== Problem to work on ==
Could you repeat the data from the line with "Task: Click the Metering sliders icon" to the line with "tap(440, 493)", changing "Metering sliders icon" to "Metering dial" and keeping everything else the same?

== Excerpted data ==
>>>>>
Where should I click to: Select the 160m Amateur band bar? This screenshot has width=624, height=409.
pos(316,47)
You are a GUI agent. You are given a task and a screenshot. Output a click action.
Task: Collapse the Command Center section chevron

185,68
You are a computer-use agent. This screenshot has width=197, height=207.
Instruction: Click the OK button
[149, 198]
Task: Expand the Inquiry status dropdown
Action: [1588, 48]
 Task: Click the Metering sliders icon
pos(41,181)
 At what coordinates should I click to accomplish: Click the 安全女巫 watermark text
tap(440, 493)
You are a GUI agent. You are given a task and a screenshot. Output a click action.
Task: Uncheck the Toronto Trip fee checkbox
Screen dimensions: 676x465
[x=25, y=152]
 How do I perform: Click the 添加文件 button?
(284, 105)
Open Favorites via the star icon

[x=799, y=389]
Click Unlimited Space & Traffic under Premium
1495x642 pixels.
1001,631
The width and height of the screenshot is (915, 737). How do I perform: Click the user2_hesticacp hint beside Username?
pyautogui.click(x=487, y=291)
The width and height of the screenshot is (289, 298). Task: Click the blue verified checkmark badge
<<<<<
== Task result ==
 Task: Click the Metering dial
pos(41,181)
 At what coordinates should I click to accomplish: Click the 安全女巫 watermark text
tap(440, 493)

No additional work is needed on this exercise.